▶ **文書抜粋**:
=====
試作1号機は、1936年5月、2号機は1937年完成し、同年5月、陸軍最初の司令部偵察機として正式採用された。略称は九七式司偵で、キ番号は15。さらに、発動機を瑞星空冷式復列星形14気筒に強化し、1939年9月、九七式二型司令部偵察機(キ15-II)とした。
海軍もこの型を採用したが、のちに発動機を栄12型空冷式復列星形14気筒に換装し、それぞれを九八式陸上偵察機一一型 (C5M1)、九八式陸上偵察機一二型 (C5M2) とした。50機使用した。
陸軍の九七式司偵は、1936年から1941年まで437機生産された。
日中戦争で活躍した。その高速度で中国戦闘機を振り切り、多くの情報をもたらした。第二次世界大戦では次第に犠牲が増え、一〇〇式司令部偵察機に換わった。特別攻撃機として使われた機材もあった。
連合国のコード名は (Babs) であった。
[編集] 主要諸元(キ15-II)
- 全長:8.70メートル
- 全幅:12.00メートル
- 最高速度:時速450km
- 航続距離:2,400km
- 兵装:7.7mm機関銃×1
[編集] 神風号
朝日新聞社は、1937年5月12日ロンドンで行われるジョージ6世の戴冠式奉祝の名のもとに、亜欧連絡飛行を計画し、キ15の試作2号機を払い下げるよう、陸軍を説得した。
当時、日本とヨーロッパを結ぶ定期航空路はなく、パリ-東京100時間を賭けるフランスの試みも、失敗を繰り返していた。そして、東京からロンドンへの飛行は、逆風である。
愛称には、公募した中から「神風」が選ばれた。
声援歌も公募され、当選作が日本コロムビアから発売された。
所要時間をあてる懸賞も行われ、ピタリの人が出た。
=====
▶ **作業課題 A**: 九七式司令部偵察機の文書抜粋から、「[編集] 主要諸元(キ15-II)」を含む語句で始まり「下げるよう、陸軍を説得した。」で終わる箇所を、一字一句変えずに抽出してください。
▶ **作業課題 B**: 文書抜粋によれば、陸軍の九七式司偵は1936年から1941年までに何機生産されましたか。
このレコードは参照しなくてかまいません。
=====
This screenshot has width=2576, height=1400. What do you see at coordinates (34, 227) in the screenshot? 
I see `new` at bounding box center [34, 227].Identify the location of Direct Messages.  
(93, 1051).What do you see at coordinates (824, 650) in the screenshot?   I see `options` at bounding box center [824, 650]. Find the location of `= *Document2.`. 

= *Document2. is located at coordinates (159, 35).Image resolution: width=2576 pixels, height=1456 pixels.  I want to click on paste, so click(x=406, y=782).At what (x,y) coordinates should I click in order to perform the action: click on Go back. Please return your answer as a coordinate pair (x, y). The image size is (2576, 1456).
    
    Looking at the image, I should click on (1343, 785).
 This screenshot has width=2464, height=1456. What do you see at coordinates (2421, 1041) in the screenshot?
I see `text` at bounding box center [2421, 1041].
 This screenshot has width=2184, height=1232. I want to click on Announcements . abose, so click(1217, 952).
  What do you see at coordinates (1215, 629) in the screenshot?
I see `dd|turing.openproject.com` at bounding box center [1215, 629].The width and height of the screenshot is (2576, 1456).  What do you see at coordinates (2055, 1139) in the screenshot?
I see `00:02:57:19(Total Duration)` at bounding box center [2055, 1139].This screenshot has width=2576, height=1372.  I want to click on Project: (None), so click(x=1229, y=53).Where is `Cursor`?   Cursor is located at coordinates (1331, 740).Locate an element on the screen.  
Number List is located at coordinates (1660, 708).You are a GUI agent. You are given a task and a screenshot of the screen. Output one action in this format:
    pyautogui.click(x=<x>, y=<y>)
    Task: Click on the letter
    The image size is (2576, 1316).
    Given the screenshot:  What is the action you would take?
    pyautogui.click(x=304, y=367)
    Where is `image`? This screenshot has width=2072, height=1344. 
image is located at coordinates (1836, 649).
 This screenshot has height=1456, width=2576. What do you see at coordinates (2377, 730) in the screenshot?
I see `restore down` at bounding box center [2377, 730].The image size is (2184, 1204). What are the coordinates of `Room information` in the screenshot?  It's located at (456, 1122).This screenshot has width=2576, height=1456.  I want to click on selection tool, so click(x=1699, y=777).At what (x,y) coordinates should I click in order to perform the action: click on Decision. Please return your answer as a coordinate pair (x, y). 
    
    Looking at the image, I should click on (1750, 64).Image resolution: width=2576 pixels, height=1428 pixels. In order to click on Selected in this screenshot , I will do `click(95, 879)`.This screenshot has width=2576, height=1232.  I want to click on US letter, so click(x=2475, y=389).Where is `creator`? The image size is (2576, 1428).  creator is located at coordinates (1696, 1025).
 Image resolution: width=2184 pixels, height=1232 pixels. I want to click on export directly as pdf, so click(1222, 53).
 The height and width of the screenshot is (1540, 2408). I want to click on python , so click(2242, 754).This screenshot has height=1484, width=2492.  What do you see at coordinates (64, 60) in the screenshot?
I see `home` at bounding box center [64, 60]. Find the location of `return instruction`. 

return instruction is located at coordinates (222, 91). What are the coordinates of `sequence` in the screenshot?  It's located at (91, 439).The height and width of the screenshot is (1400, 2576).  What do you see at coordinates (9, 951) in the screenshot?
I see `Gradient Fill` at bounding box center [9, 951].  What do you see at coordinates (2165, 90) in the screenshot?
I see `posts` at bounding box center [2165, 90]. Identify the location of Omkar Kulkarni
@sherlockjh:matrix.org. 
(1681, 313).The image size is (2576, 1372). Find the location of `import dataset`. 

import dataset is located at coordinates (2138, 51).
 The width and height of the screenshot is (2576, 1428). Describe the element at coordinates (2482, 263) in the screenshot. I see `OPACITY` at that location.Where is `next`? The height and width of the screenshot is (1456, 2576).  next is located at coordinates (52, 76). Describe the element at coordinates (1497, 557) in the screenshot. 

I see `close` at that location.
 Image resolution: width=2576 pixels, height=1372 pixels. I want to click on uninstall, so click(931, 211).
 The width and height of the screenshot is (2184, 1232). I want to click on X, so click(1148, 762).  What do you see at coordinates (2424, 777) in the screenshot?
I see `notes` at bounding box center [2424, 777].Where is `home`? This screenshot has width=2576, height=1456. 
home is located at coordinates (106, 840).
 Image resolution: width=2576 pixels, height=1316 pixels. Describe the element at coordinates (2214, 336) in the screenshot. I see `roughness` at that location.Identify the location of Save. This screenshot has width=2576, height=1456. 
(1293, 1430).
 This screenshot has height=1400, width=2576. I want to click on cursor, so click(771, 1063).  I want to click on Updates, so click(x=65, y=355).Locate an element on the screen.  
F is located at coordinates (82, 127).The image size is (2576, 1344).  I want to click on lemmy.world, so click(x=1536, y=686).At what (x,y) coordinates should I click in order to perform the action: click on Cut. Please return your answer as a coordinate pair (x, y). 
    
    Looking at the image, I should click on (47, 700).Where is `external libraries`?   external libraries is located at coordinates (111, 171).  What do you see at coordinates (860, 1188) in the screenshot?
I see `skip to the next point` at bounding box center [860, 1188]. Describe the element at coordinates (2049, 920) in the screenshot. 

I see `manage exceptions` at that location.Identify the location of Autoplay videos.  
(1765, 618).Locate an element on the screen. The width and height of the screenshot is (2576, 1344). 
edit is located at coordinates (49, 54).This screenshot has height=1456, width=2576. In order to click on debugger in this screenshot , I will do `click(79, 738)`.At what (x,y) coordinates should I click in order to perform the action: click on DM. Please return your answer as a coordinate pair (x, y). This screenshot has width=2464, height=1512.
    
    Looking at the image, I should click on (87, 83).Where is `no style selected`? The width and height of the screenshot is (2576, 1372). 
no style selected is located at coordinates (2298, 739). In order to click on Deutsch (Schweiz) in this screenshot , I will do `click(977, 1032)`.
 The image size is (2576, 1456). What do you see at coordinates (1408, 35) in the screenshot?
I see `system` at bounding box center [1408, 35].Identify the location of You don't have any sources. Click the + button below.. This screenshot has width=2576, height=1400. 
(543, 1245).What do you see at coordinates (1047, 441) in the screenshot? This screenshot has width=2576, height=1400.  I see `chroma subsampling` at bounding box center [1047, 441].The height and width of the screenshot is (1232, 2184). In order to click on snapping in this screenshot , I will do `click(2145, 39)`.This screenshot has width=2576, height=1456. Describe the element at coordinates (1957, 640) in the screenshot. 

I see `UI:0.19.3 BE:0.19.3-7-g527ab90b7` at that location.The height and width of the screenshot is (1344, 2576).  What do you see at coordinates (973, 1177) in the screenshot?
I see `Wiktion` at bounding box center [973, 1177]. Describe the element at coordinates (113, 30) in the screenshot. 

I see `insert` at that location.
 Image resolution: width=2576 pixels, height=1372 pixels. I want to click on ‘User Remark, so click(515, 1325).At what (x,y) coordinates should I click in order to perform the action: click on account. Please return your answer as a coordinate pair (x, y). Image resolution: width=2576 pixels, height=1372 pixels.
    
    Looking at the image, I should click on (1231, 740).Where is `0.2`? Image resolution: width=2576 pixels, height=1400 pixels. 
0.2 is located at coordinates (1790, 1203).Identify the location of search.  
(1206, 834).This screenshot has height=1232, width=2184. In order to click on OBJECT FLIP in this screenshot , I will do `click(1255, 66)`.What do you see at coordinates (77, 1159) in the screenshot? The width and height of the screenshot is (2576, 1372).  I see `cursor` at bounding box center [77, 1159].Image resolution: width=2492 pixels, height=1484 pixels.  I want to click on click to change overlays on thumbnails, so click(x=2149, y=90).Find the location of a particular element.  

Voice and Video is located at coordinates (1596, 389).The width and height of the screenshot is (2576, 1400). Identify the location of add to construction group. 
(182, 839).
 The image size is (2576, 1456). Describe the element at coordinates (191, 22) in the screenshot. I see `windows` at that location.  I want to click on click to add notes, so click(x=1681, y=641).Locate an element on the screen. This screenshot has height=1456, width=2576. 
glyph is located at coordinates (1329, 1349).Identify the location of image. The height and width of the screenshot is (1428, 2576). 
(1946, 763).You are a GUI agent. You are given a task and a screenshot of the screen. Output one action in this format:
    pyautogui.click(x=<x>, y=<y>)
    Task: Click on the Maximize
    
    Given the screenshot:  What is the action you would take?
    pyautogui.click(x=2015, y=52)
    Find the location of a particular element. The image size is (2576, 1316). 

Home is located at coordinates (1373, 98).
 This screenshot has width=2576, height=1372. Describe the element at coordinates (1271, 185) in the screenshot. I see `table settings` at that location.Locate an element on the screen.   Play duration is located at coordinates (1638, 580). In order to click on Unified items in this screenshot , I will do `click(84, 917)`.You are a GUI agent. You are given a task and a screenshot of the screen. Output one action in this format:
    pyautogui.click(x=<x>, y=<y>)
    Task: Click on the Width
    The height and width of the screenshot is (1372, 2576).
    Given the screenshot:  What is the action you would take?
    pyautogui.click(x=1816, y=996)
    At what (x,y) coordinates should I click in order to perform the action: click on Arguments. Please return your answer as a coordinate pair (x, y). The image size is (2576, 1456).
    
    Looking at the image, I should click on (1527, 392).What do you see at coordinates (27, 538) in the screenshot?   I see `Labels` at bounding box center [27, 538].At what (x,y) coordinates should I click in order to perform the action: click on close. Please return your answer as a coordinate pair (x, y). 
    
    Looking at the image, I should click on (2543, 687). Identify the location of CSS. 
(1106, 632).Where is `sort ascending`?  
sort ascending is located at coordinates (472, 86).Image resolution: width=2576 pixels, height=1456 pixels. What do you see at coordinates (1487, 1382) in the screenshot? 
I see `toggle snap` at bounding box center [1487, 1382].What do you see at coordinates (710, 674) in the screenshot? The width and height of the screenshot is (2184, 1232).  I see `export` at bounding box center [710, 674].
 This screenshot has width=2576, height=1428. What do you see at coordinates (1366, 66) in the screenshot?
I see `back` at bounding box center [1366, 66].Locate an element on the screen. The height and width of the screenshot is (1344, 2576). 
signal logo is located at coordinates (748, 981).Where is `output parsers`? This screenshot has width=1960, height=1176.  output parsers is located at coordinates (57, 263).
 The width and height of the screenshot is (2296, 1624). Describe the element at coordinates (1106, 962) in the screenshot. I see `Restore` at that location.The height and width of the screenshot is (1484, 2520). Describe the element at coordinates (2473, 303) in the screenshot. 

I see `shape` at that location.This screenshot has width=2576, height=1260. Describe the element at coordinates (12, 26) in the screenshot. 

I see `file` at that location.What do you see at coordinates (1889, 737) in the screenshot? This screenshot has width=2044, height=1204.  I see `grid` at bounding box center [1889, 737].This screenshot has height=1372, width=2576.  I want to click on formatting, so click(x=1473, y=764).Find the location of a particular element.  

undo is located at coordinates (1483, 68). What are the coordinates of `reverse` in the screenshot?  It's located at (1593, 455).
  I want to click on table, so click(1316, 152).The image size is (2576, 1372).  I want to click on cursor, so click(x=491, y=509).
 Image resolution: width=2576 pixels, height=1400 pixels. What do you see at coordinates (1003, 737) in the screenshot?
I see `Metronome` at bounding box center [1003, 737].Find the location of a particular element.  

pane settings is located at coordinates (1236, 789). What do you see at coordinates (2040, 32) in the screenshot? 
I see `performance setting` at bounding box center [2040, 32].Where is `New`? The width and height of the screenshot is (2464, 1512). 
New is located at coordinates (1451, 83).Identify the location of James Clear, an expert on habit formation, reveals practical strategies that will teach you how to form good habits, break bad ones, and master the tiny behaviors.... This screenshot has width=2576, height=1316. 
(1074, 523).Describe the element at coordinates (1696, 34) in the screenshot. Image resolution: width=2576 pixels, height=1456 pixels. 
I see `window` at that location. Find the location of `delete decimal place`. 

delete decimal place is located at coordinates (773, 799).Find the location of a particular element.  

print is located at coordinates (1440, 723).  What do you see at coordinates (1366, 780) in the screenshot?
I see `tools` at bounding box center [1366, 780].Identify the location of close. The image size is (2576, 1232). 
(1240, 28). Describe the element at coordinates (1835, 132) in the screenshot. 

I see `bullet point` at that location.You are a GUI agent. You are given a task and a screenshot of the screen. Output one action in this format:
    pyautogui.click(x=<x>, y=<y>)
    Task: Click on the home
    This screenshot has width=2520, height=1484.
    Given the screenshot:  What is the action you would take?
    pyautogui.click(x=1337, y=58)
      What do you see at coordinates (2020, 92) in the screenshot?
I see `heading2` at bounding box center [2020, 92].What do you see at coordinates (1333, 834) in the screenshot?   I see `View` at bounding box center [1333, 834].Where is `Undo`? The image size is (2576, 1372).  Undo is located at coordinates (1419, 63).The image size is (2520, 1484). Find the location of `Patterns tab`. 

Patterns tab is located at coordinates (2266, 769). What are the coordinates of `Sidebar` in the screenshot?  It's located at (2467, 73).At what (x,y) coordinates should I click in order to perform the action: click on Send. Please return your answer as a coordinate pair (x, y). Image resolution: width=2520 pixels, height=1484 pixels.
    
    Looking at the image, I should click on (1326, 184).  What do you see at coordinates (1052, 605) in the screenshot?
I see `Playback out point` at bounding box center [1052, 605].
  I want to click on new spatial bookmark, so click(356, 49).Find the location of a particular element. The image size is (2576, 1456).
=====
▶ **期待される出力 A**:
[編集] 主要諸元(キ15-II)
- 全長:8.70メートル
- 全幅:12.00メートル
- 最高速度:時速450km
- 航続距離:2,400km
- 兵装:7.7mm機関銃×1
[編集] 神風号
朝日新聞社は、1937年5月12日ロンドンで行われるジョージ6世の戴冠式奉祝の名のもとに、亜欧連絡飛行を計画し、キ15の試作2号機を払い下げるよう、陸軍を説得した。

▶ **期待される出力 B**: 437機